PASSAGE SHOWN:
Marriage And Kabbalah

marriageTwo questions I received on marriage:

Question: I just came back from the Congress, which was wonderful, as I had expected! One of the things I noticed was that many people, myself included, started thinking of getting married to another Kabbalah student and starting a Kabbalistic family. However, I also hear some people say that it doesn’t really matter who you marry, because it’s for the spiritual goal. But doesn’t there have to be more of a connection between the partners than just Kabbalah?

My Answer: A person who studies Kabbalah in a serious way needs a partner who will support and understand him or her. Otherwise, their life together won’t work. If you are already married, then you should do everything you can to make your partner understand you and support your studies. In return, they should receive your continuous gratitude and compliance when it comes to other problems you have in common.

Question: My husband has been studying in a group for a long time, but my point in the heart hasn’t awakened yet. From the beginning I was obliged to comply, and I live according to the rules of Bnei Baruch because I don’t have any other choice. Divorce is not an option for either of us. Kabbalah says there is no coercion in spirituality. But isn’t this situation considered coercion in regard to me?

My Answer: Each spouse has to understand that if the other has a need to attain the purpose of life, this aspiration cannot be opposed since it is the only aspiration that’s higher than our life.

However, I understand you, because if you still haven’t revealed the aspiration to reach the purpose of life, you cannot understand another person who aspires to it. In this case, you simply should agree to your husband’s studies. Besides, I think him studying Kabbalah is a much better “hobby” than some of the other interests married men often have.

If your husband would give in to you, this would be an even greater coercion. I don’t think he forces you to engage in spiritual work, and I don’t understand the statement, “I live according to the rules of Bnei Baruch because I don’t have any other choice.” What does it mean to live by the rules of Bnei Baruch? Women don’t have to come to our center. There are no studies or other responsibilities for women. You and your children can be complete strangers to us!

Related Material:
Article: Today, It’s Spiritual Relationship or No Relationship
Article: Fairytale Love is Just That – a Fairytale
Article: Kabbalistic Texts Contain a Unique Quality that Ensures a Successful Partnership

4 Comments

  1. What would you say about family and how to live to someone who has children and is already divorced, but through the study is realising the importance of having ‘a partner who will support and understand him or her’ ?

CHALLENGES:
a) In the marriage and Kabbalah post, what does the author call a much better "hobby" than some other interests married men often have?
b) Transcribe the marriage and Kabbalah post starting with "Question: My husband" and going on through "than our life.".
c) Pick up the marriage and Kabbalah post from the point where it stops, and keep writing.

(Stored items)
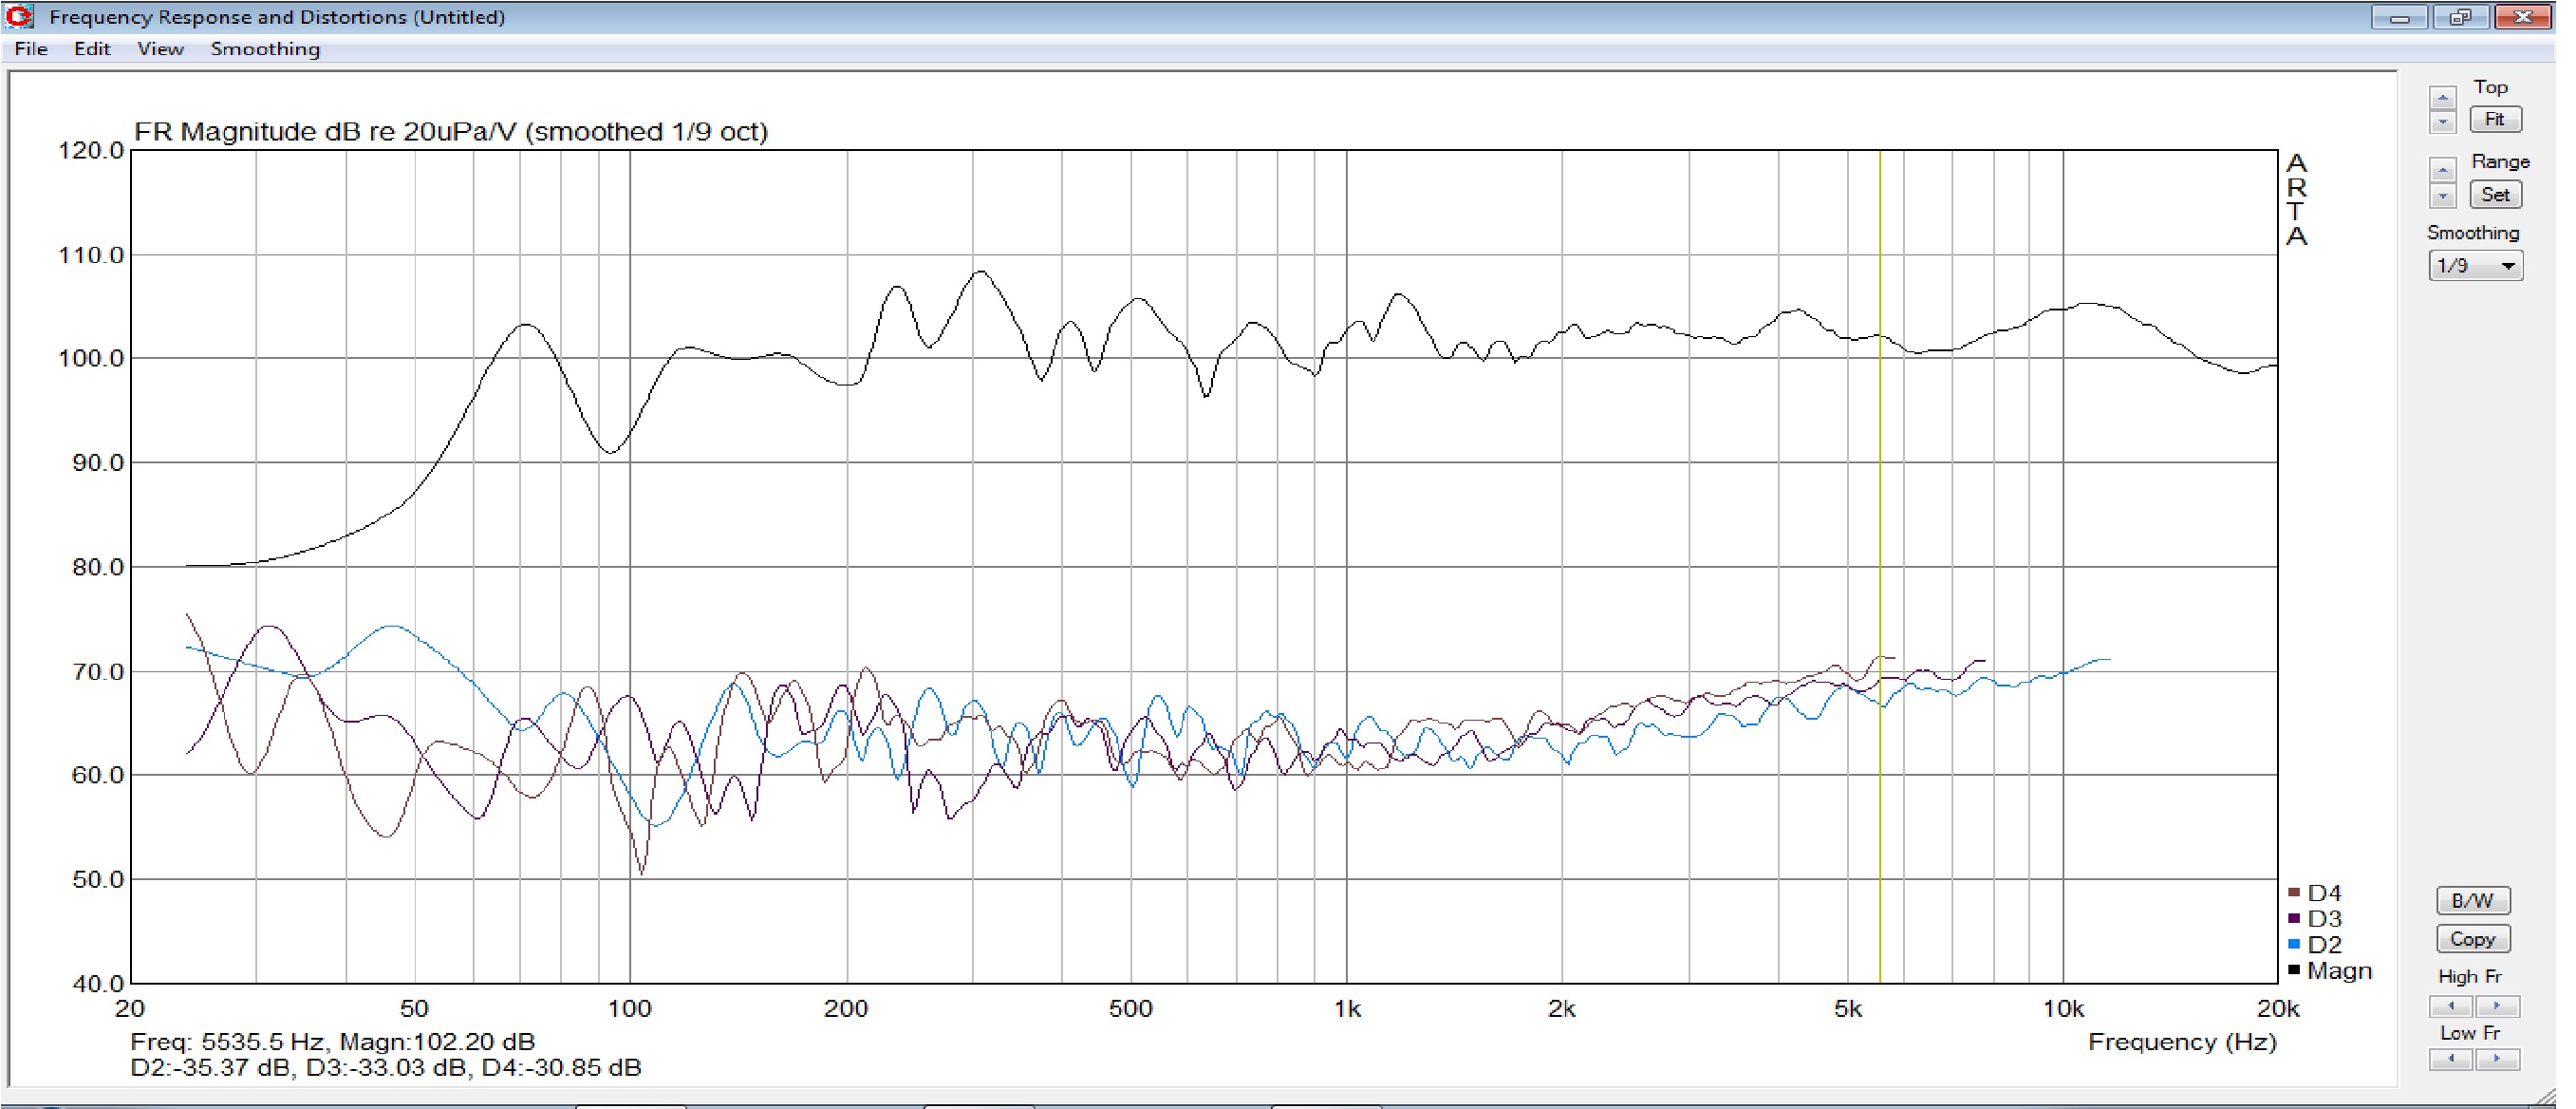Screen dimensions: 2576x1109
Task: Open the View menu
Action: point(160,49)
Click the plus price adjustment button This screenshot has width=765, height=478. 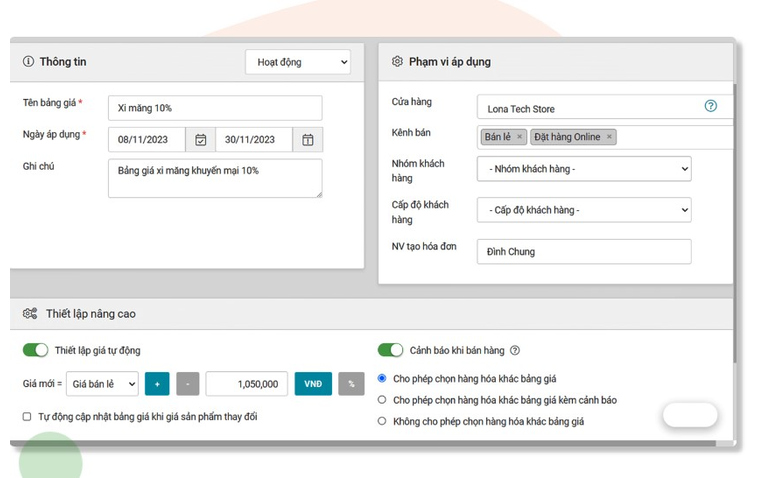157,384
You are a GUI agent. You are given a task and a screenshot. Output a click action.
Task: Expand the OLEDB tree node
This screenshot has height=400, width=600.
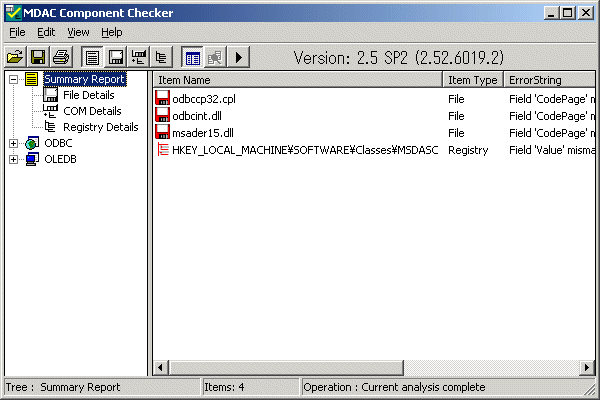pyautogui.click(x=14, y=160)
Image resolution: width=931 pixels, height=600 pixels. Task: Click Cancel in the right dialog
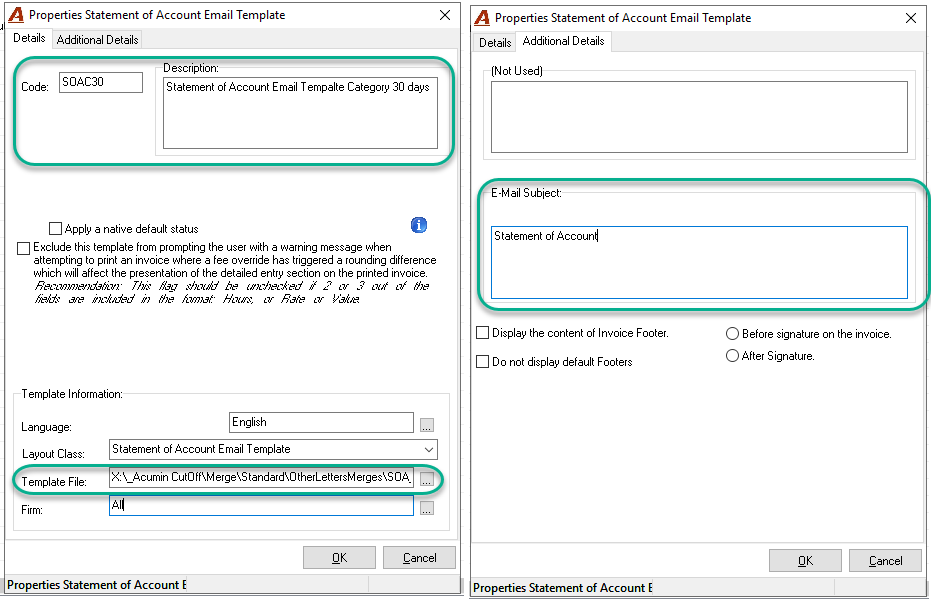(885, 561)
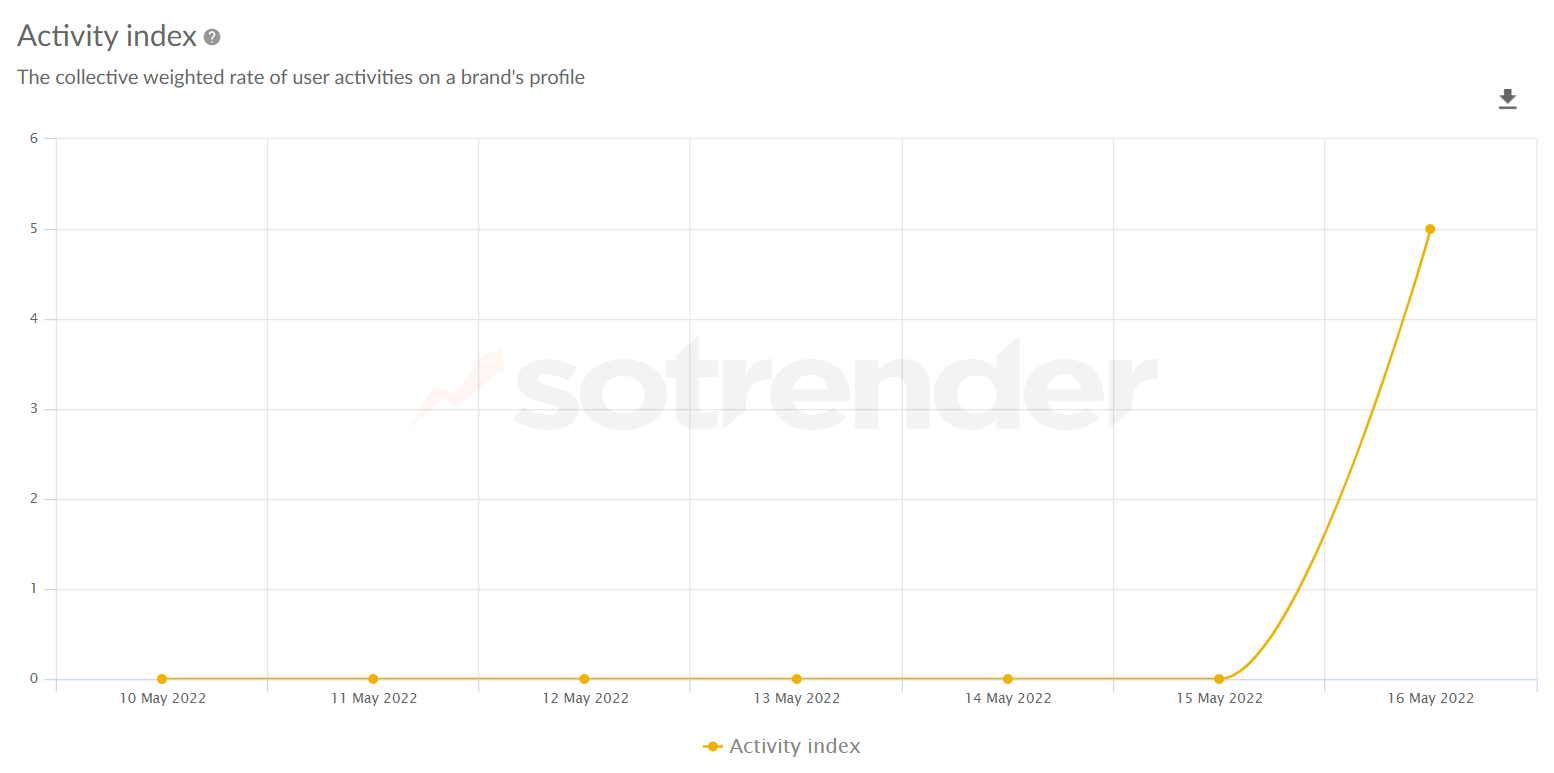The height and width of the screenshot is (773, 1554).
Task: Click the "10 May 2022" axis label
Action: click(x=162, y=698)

SET OF ANSWERS:
a) The husband studying Kabbalah.

b)
Question: My husband has been studying in a group for a long time, but my point in the heart hasn’t awakened yet. From the beginning I was obliged to comply, and I live according to the rules of Bnei Baruch because I don’t have any other choice. Divorce is not an option for either of us. Kabbalah says there is no coercion in spirituality. But isn’t this situation considered coercion in regard to me?

My Answer: Each spouse has to understand that if the other has a need to attain the purpose of life, this aspiration cannot be opposed since it is the only aspiration that’s higher than our life.

c)
  2. Question:

    I’ve been supporting and understanding my husband’s aim to study and acquire the wisdom of Kabbalah for more then 2 years now. I whole heartedly got involved in the organisations of gatherings, congresses etc. from home also as a mother, wife, sister, daughter and language teacher I distribute the knowledge and do translations, via e-mail correspond with international chaverims on behalf of my husband (since he doesn’t speak well any languages) Nevertheless, I still was not able to attend personally any of the congresses that were held in my country. Due to the desire of an other Kabbalah student who is strongly attached to my husband (a colleague and business partner – apparently a woman). To my mind she is has a desire to call my husband her own.
    Since I have never been to any of the meetings or gatherings yet,it seems that the group has an other understanding of who should be physically present on the right side of my husband. In my perception the group has a stronger support towards the other women then I have. My question is wher do go wrong, what is not functioning right? What am I to correct in order to obtain my place as a wife within the Kabbalah Group and not to have a loss of any other member? What I feel that my husband is afraid to make a choice or is there a choice that should be made? Isn’t this situtation misleading both spiritually and physically?

    I WOULD VERY MUCH APPRECIATE SOME WISE THOUGHTS THAT WOULD HELP ME TO THINK AND ACT THE PERFECT WAY.

  3. I have found that the more I want to teach my children about living integral the more my wife wants to be as the rest of the world. If I try to be at peace in the home and correct my connection with her the more anger I feel coming back from her. I don’t want to fight with her and try to communicate rationally which makes her even more angry. I’ve done an experiment and It seems she’s happiest when I communicate with her in an incorrect way. I try and see her as an angel with the Creator standing behind her but the blows keep coming until now, finally, I see that the blows are continually increasing for her which effects us and the children as well since we are a family. My hands are tied when it comes to being a parent to my children as far as trying to teach them how to deal with society correctly. She is telling the children not to listen to me, to embrace the incorrect relations with others, the be disrespectful towards me, and that I don’t care about them because I don’t agree with her way of dealing with society.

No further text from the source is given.